Bonus GIF: Agholor as a punt returner. Notice the decisive cuts, how he gets going north / south, and of course, the breakaway speed.

What others (including Nelson himself) have said

Kansas City Star

"It's all about trying to score," said Agholor, who ran a 4.42 40-yard dash at the Combine. "You don't get the ball just to convert first downs or 4 or 5 yards. When you catch the ball, you're going to score. That's my mentality. I'm trying to score every time I touch it."

Agholor's versatility — he lined up both inside and outside for the Trojans — should appeal to NFL teams. He sees himself as a Randall Cobb-type playmaker, someone who can threaten teams from a multitude of positions on the field.

"Green Bay has a guy like Randall Cobb in the backfield, running the out routes and the swings," Agholor said. "He's always the hot read in many situations. That's part of my game I want to have. ... I think it's very important to who you are, and it increases your value. You're an every-down receiver."

Conquest Chronicles

Draft Projection: first or second round

2014 stats: 104 receptions for 1,313 yards and 12 touchdowns ; 20 punt returns for 197 yards and two touchdowns
If you look at Agholor's frame and skill set, it reminds NFL Network analyst Bucky Brooks of a former Colts star:"

"He reminds me of Reggie Wayne. I think he can be a superstar in the right system."

This one guy's conclusions

Agholor is a dramatically different WR than DGB ... you don't watch his film and say "That guy is a freak". You watch him and say "Now, THAT is an NFL WR"  He's a polished player that can run all the routes, and has the speed to beat CBs deep, along with the quickness and savvy to get open underneath.

The only weakness I was concerned about is his blocking ability. He really didn't block anyone in the games I watched ... but if blocking was that crucial, Bowe would still be here, right?

Agholor was more fun to watch than I expected, he's feisty, competitive and energetic, goes 100 percent all the time. I think his big play ability and explosive speed are VERY underrated parts of his game. He is DEADLY in the open field. He bounces off defenders, always looking for the big play, like he mentioned above, he wants to score every time he gets the ball.

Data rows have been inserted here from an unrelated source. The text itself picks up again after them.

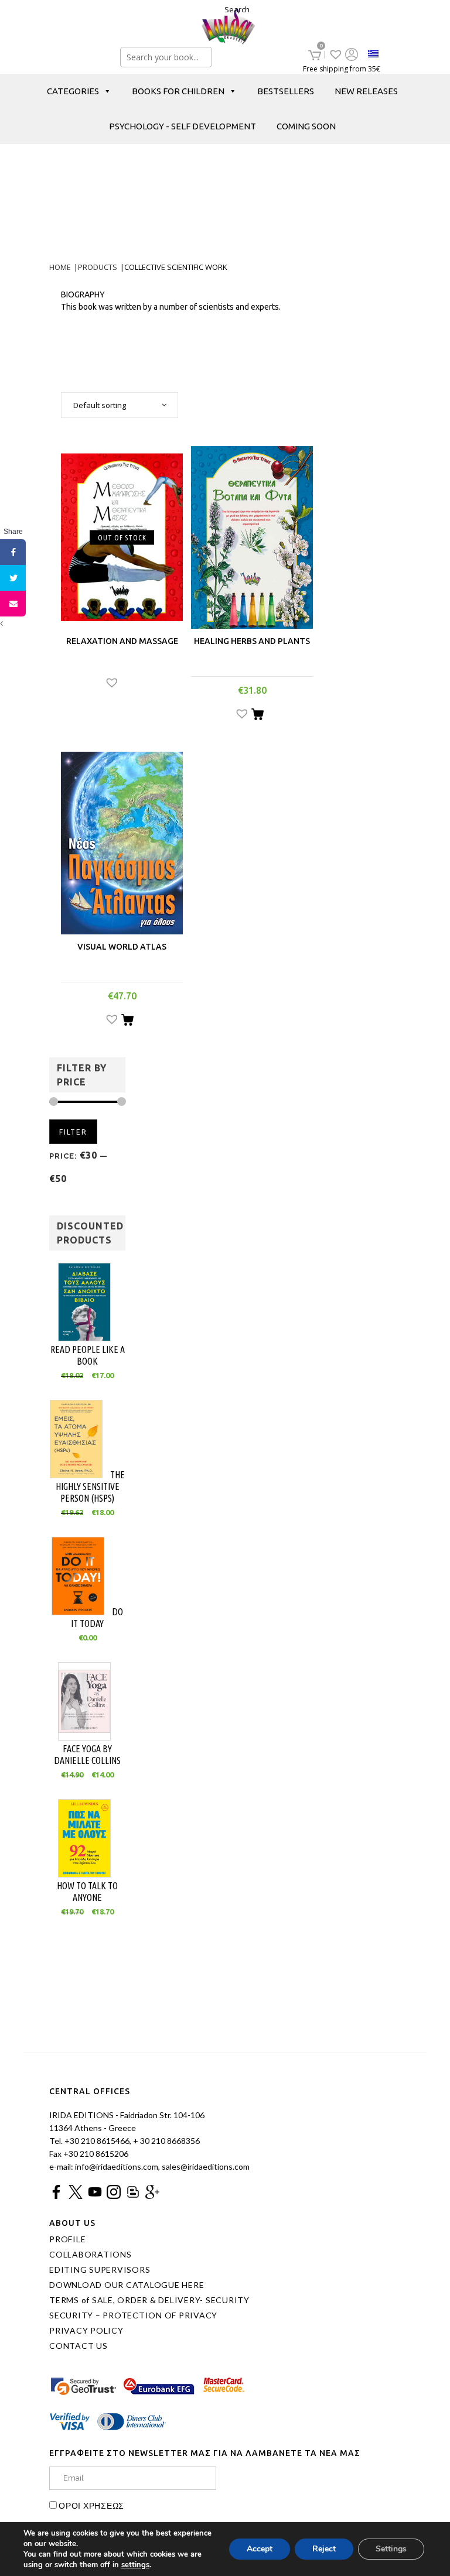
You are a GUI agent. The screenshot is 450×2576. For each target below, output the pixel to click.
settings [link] (135, 2565)
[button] (122, 683)
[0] (314, 55)
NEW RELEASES (366, 91)
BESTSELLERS (285, 91)
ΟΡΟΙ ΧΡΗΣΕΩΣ (91, 2505)
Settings (391, 2548)
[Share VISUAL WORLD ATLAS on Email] (13, 603)
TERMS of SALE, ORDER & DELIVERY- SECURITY (149, 2300)
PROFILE (67, 2239)
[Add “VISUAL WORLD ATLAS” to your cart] (127, 1021)
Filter (73, 1132)
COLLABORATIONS (90, 2254)
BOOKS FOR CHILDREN (178, 91)
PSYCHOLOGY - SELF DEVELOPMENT (182, 126)
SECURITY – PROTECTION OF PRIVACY (133, 2315)
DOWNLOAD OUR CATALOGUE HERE (126, 2285)
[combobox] (119, 405)
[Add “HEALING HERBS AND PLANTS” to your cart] (257, 716)
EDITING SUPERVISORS (99, 2269)
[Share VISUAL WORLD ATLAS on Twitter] (13, 578)
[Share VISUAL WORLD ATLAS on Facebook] (13, 552)
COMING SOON (306, 126)
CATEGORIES (73, 91)
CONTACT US (78, 2346)
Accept (259, 2548)
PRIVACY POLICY (86, 2330)
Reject (324, 2548)
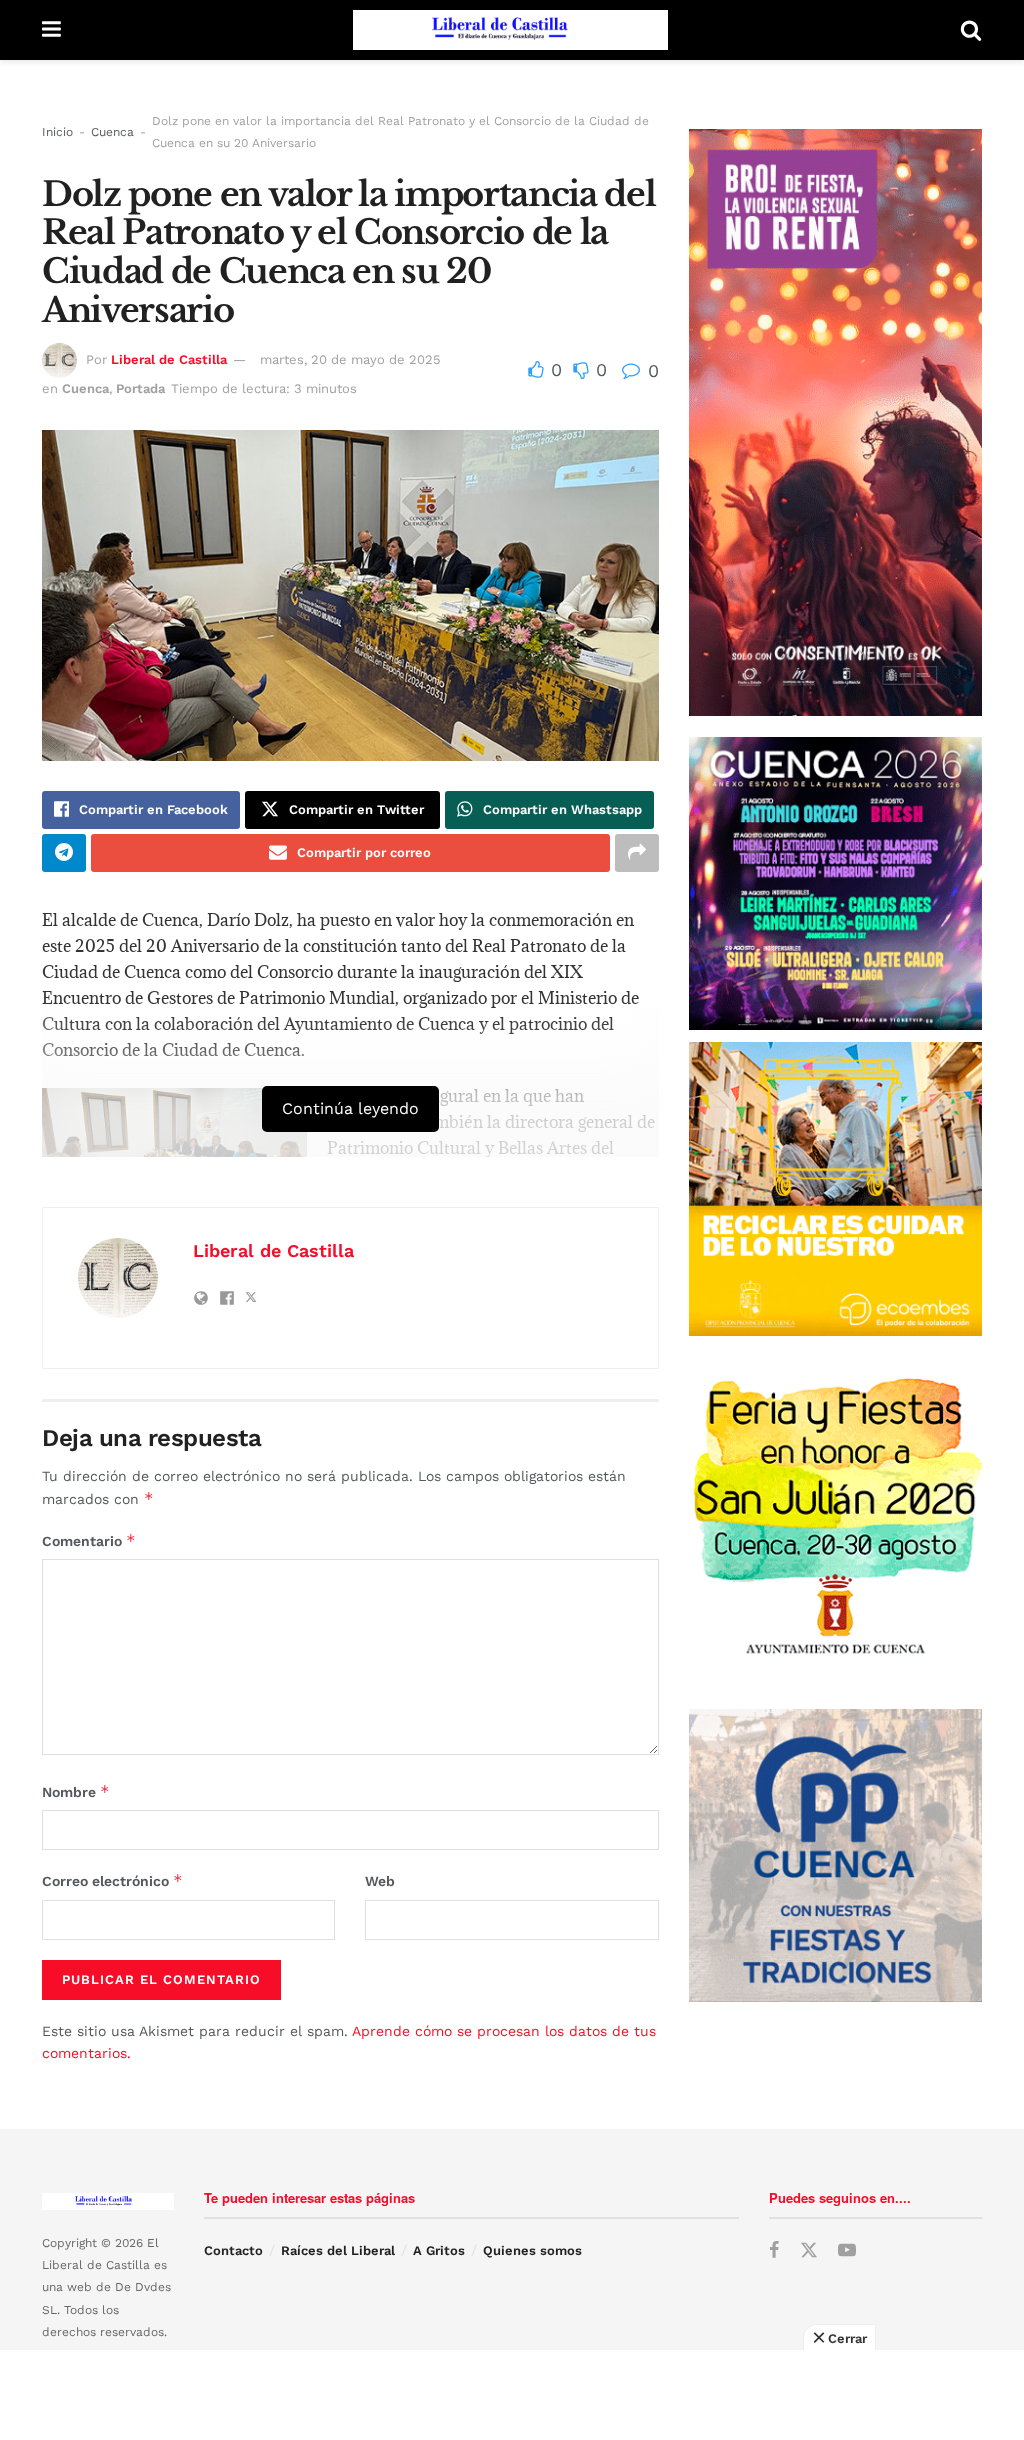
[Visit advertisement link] (835, 1188)
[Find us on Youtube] (847, 2251)
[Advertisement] (512, 2395)
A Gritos (439, 2250)
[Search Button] (971, 30)
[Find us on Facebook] (774, 2251)
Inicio (57, 132)
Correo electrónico (112, 1880)
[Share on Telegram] (64, 853)
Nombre (76, 1791)
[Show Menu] (51, 30)
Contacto (233, 2250)
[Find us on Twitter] (809, 2251)
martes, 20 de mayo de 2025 (350, 359)
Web (380, 1881)
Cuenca (112, 132)
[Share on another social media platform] (637, 853)
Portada (140, 388)
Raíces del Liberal (338, 2250)
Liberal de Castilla (169, 359)
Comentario (89, 1540)
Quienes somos (532, 2250)
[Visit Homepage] (510, 30)
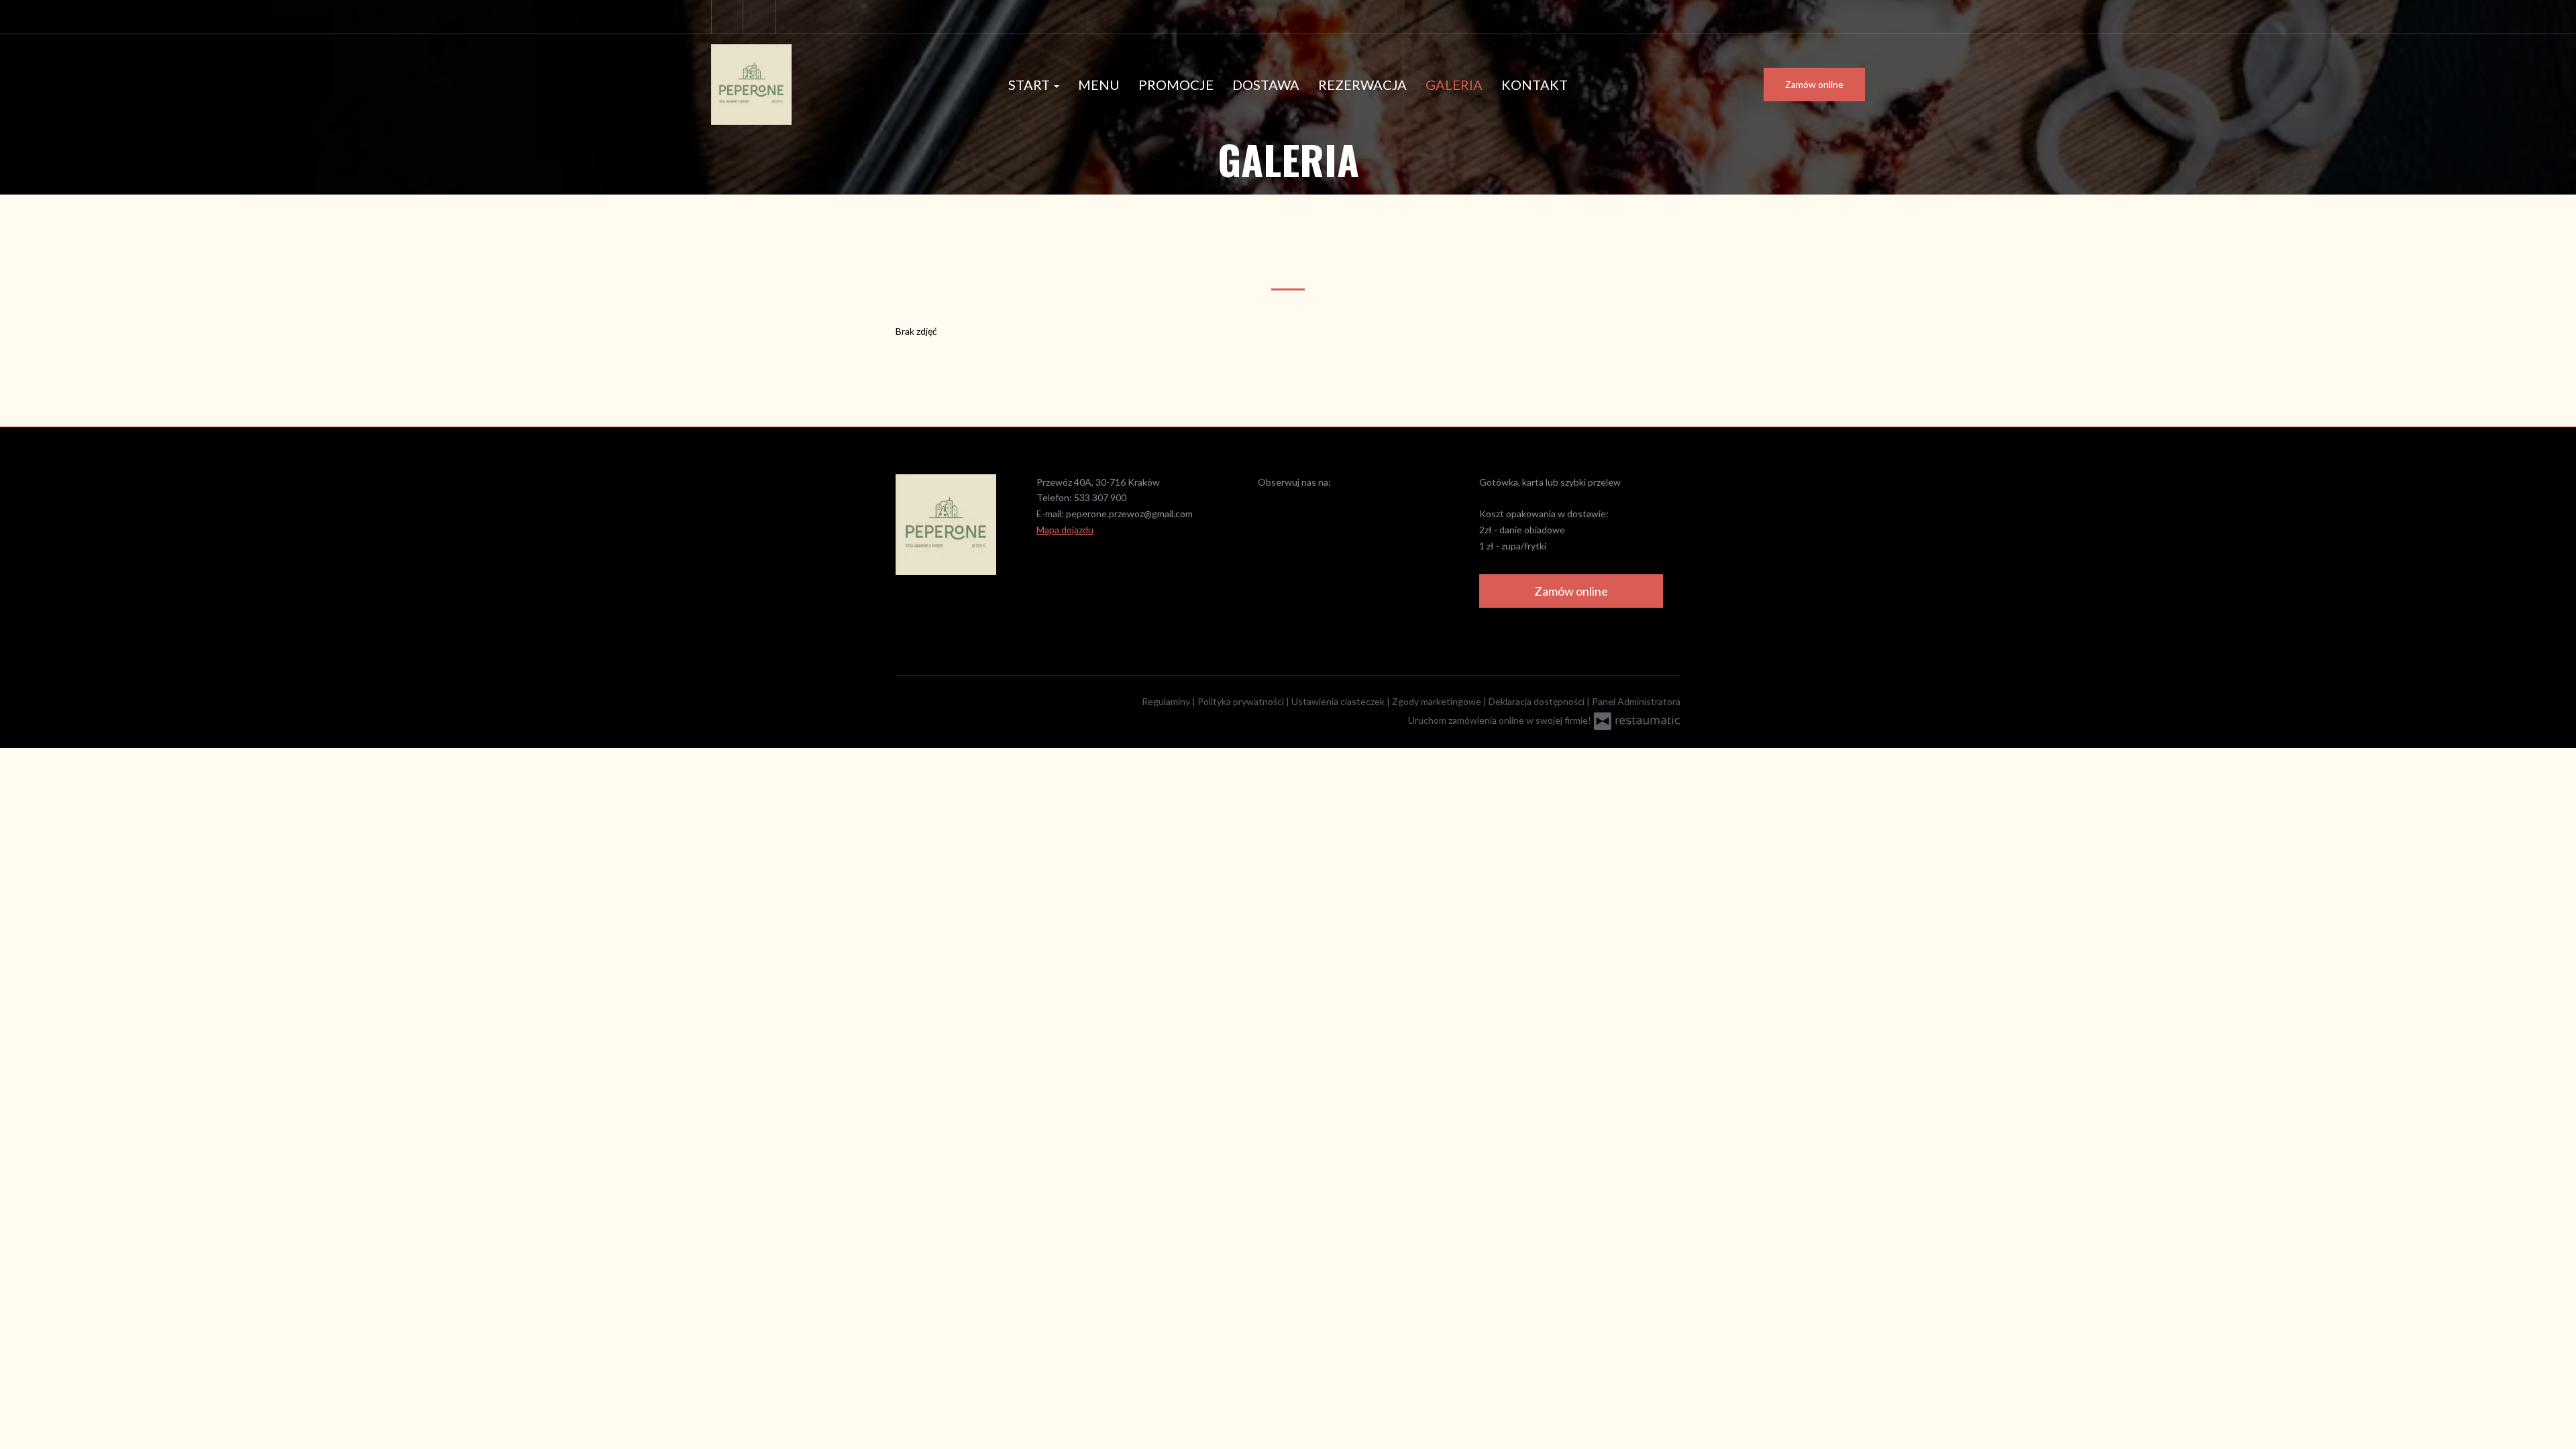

The common NFL comparisons for Agholor are Reggie Wayne and Jeremy Maclin ... and I think they fit. I also think that the Chiefs system is PERFECT for Agholor. They like to move their WRs around, vary the formations, make sure they can run all the routes from all positions.  

In this draft class, loaded with WR talent, you can "pick your poison." Take the jump-ball freakshow (DGB), the pure speed guy (Dorsett) or the west coast WR that can ALSO destroy a defense with speed and quickness (Agholor).

Don't get too caught up in where we THOUGHT these receivers would be drafted. Instead, watch NFL teams take THEIR GUY with the focus on the fit and skill-set, regardless of perceived value.